DIY practices and sanctioned public art: ‘From Justice to Pain’ 5
In the artistic repertoire of migrant women, a DIY praxis is used to bridge the systemic gaps that these migrant women artists experience, especially in terms of their integration into the host country. A DIY praxis emerges as an alternative and it becomes associated with the concept of resistance (Guerra, 2021: 123). In relation to Morais practice, DIY is used as a political tool, since it serves the purpose of questioning her lived experiences (Bennett, 2018), such as sexual and moral harassment, machismo, xenophobia, etc. On a broader level, a DIY practice presupposes the mobilization of strategies that foster freedom and individual and collective action, as well as enables the contestation of the uncertainty and instability of labour markets (Guerra, 2021: 124). On the other hand, artists like Morais, use DIY merely as a form of expression and resistance, and not to obtain economic sustainability. The DIY ethos in Morais artistic practice, becomes a vehicle for expressing herself, because it's through DIY that the artist interacts with the host country, and with the public art and spaces in the city.

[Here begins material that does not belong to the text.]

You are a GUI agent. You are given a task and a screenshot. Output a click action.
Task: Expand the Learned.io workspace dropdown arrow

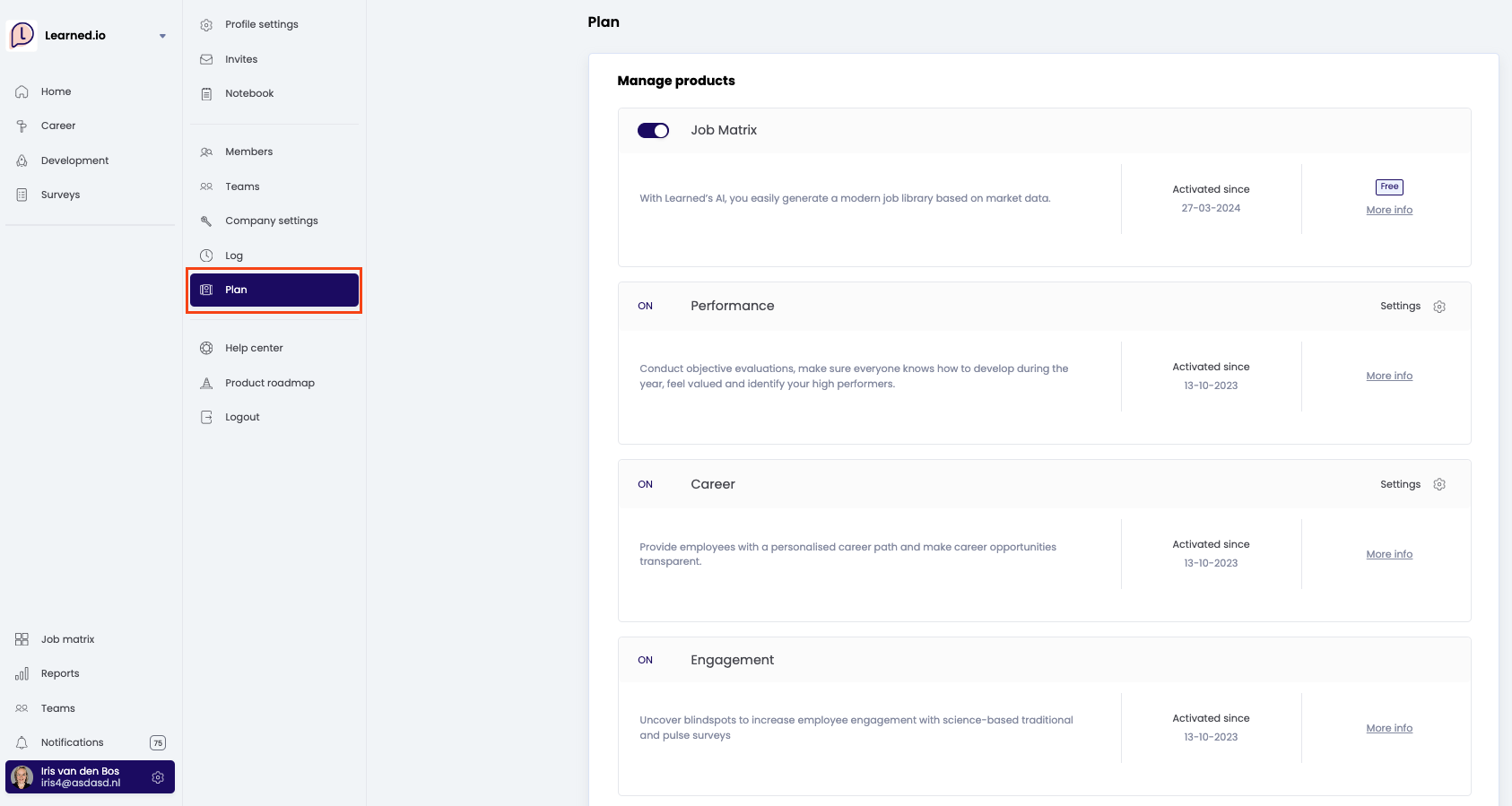click(162, 36)
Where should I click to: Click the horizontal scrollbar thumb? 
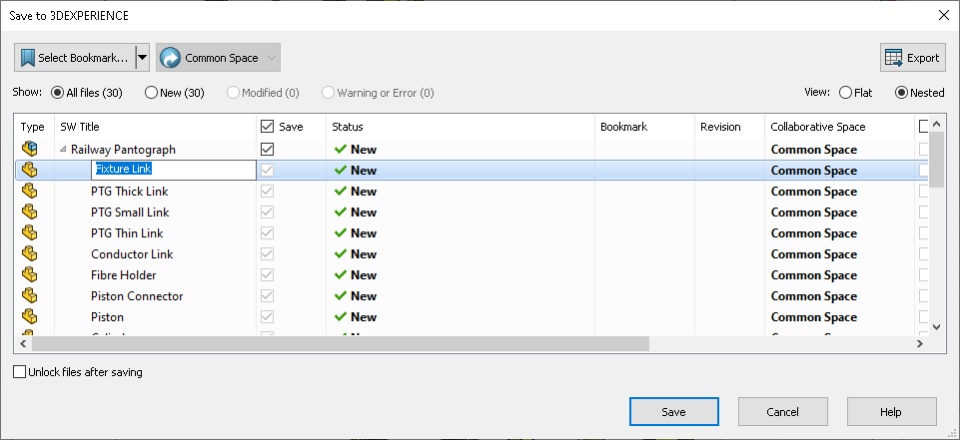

Alongside this, we must recognize the artist's place of speech (Ribeiro, 2020). In our understanding, this concept of ‘place of speech’ has connections to DIY because, for Ribeiro (2020: 32), the place of speech concerns the place from which – from a discursive point of view – subaltern bodies claim their existence. This concept portrays the need for an understanding of the social place that certain individuals occupy; places that dictate the way they relate socially. Ribeiro (2020) argues that we must recognize the place of privilege that some individuals occupy in relation to others, as is the case of Morais regarding other artists. We can see that this principle of recognizing privilege is evident in Morais’ artistic practice, and in her use of a DIY practice: Morais uses DIY as a form of expression, interaction, and resistance/critique, i.e., as a way to ‘protect her mental health and well-being’ (Excerpt from Morais interview). In contrast, other migrant female artists use DIY to try achieving economic stability in the host country. In fact, the ways in which DIY is used depend on the place of speech of the artist. The Headless Women project, by addressing the representativeness of female bodies in sanctioned public art, enables the transit between borders – gender, racial, class, ethnic, etc. – but also delimits other types of borders. This prompts us to think about which women are able to use art and DIY purely as a form of expression and resistance?
Her time living in the United States (2013–2014), fuelled her interest in projects such as Guerrilla Girls (1988).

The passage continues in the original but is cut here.